Ebenso die "Eindringlinge":
  • Der Fremde (war es ihr Sohn?), der telefonieren wollte
  • Der Geist des Vetters
  • Marija (in dem Moment, als ihre "Weltanschauung" zutage tritt)
Den ersten Eindringling bezeichnet sie auf S. 11 als einen Riss in der Leinwand, der etwas auftauchen lässt, das nicht gesehen werden sollte. Deshalb steht diese Episode wohl am Anfang.

Die Eltern haben nie den Mut gehabt, ihren Töchtern etwas von der Vergangenheit zu erzählen. Mit den Jahren wird es immer schwieriger. In Simons Brief erkennt man den guten Willen, aber er scheint wirklich die Worte nicht mehr zu finden. Wie tragisch!

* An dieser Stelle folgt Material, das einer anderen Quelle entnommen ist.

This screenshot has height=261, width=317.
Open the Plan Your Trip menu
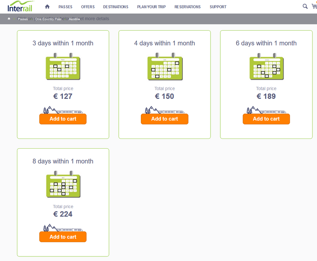(x=151, y=7)
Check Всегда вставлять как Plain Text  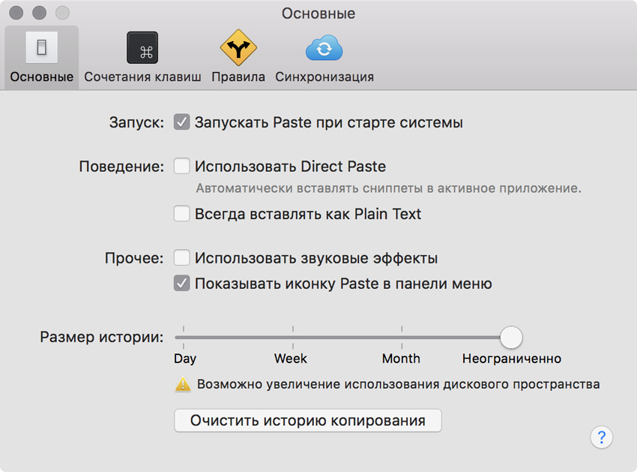(181, 214)
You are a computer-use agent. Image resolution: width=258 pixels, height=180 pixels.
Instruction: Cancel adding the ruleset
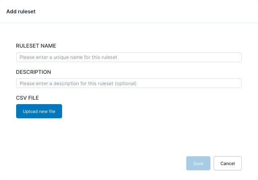(227, 163)
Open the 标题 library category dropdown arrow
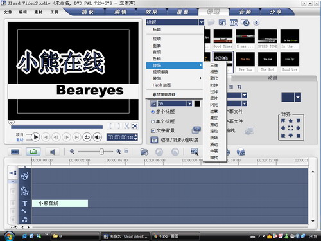This screenshot has width=321, height=241. click(x=201, y=22)
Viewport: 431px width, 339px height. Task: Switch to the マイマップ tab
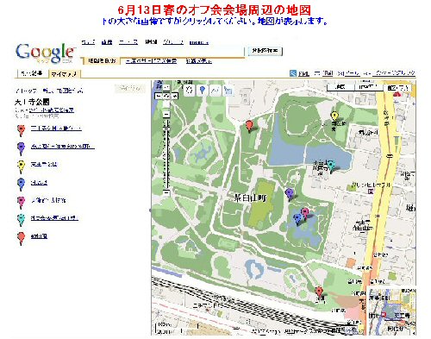[x=64, y=74]
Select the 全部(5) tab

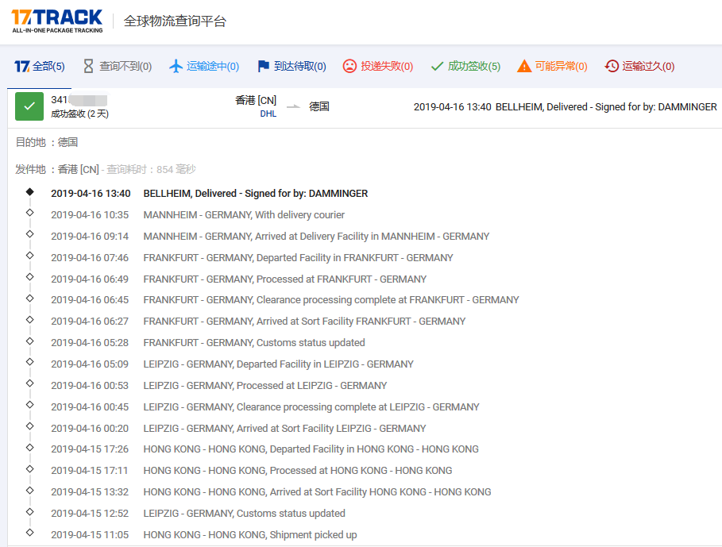tap(40, 67)
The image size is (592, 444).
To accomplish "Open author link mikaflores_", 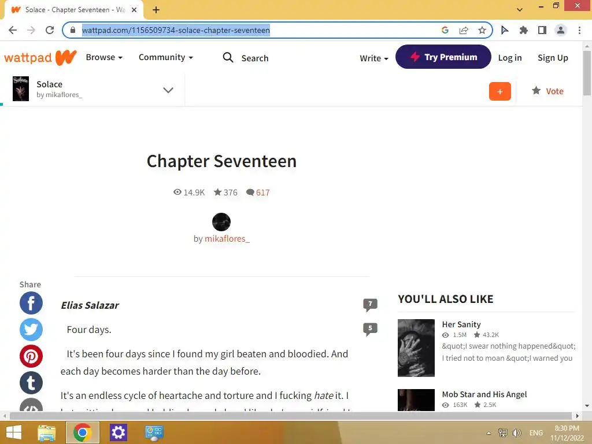I will (x=227, y=239).
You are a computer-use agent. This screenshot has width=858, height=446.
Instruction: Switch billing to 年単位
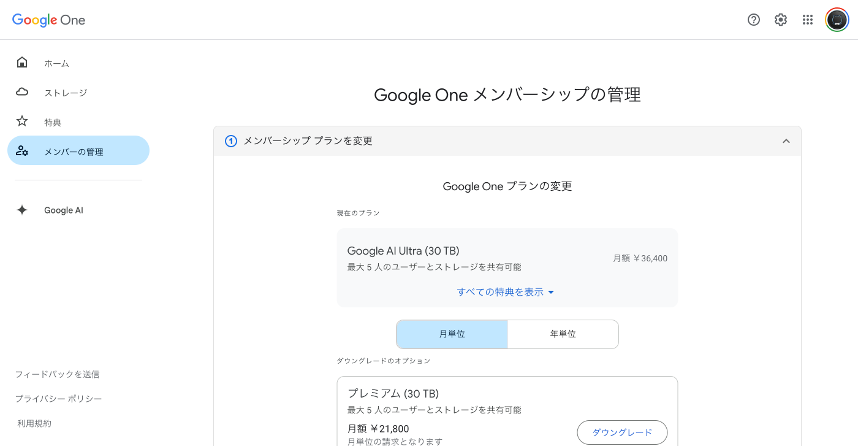coord(562,334)
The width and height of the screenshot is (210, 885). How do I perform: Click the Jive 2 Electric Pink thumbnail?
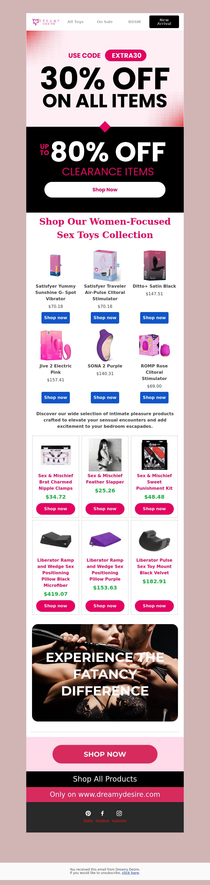pyautogui.click(x=56, y=345)
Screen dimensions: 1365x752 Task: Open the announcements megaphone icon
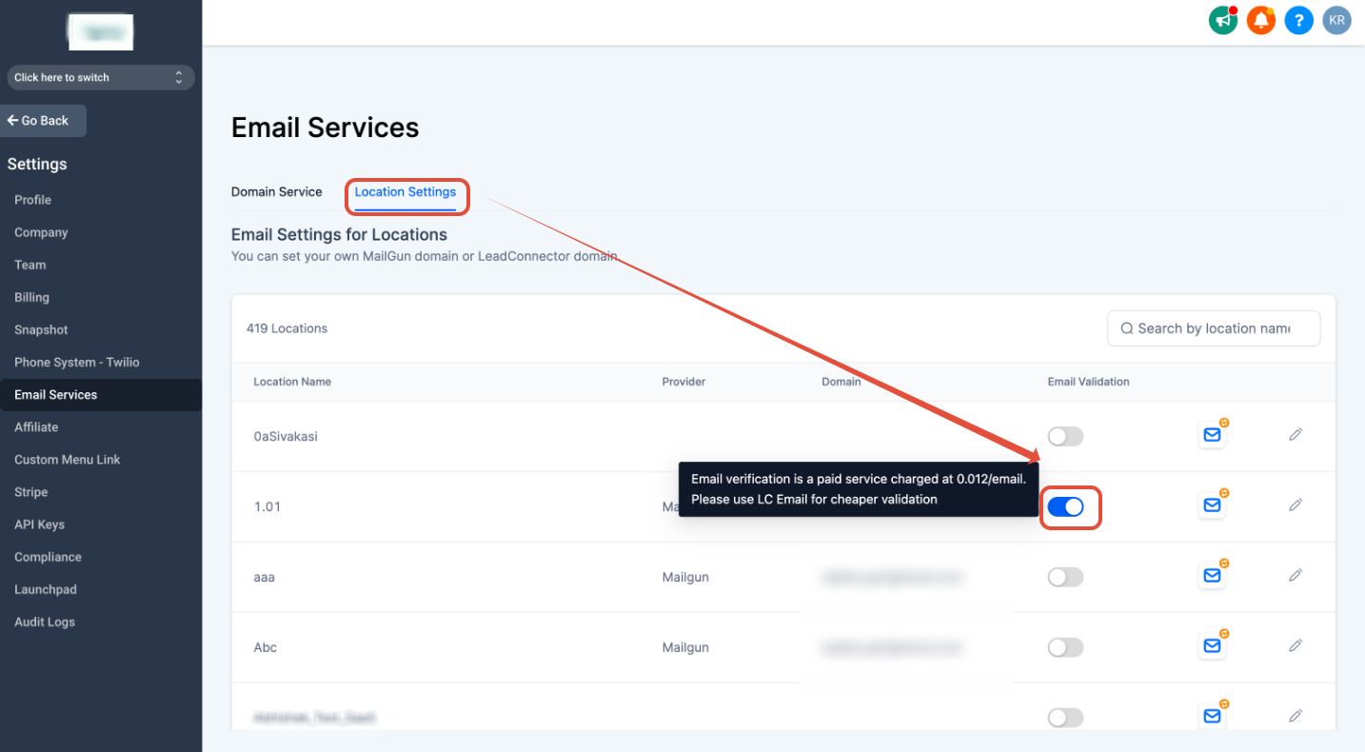(x=1223, y=20)
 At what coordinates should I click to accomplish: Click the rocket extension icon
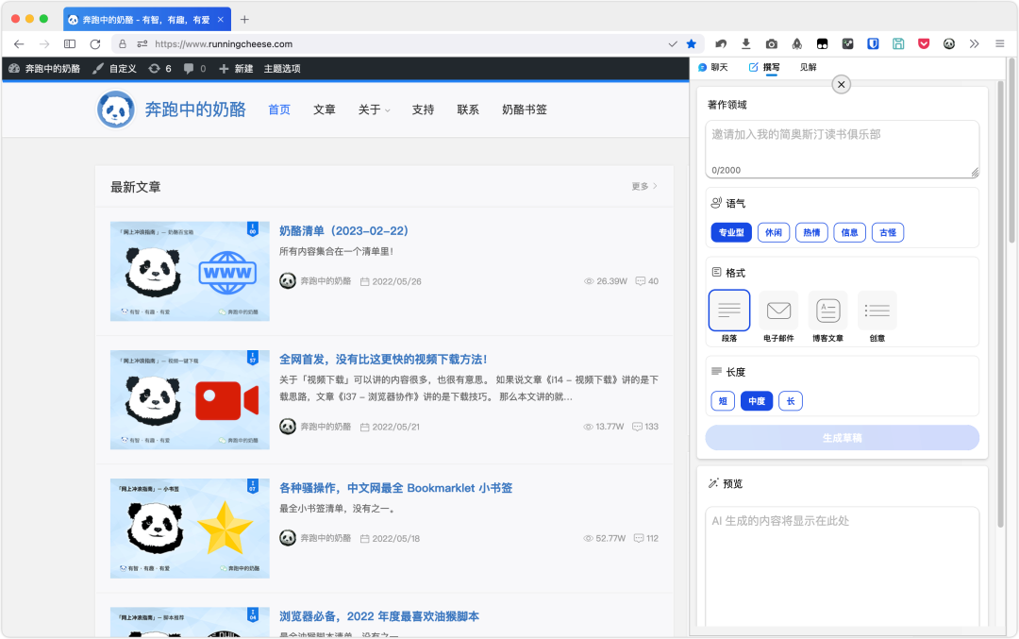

Verstehen kann man das nicht und höchstens mit den erlittenen Traumata erklären. Aufgrund dieses Verschweigens können sie auch die Kündigung von Marija nicht erklären, können nicht berichten, was sie an deren Abschätzigkeit so verletzt hat. Infolge sind die Töchter sauer (allerdings in ihrer Konsequenz auch mehr als hart, als sie zum Hochzeitstag nicht kommen).
Warum öffnen Simon und Eva Marijas Briefe nicht? Wollen sie auch nichts HÖREN? Haben sie Angst vor Rechtfertigungen oder Vorwürfen?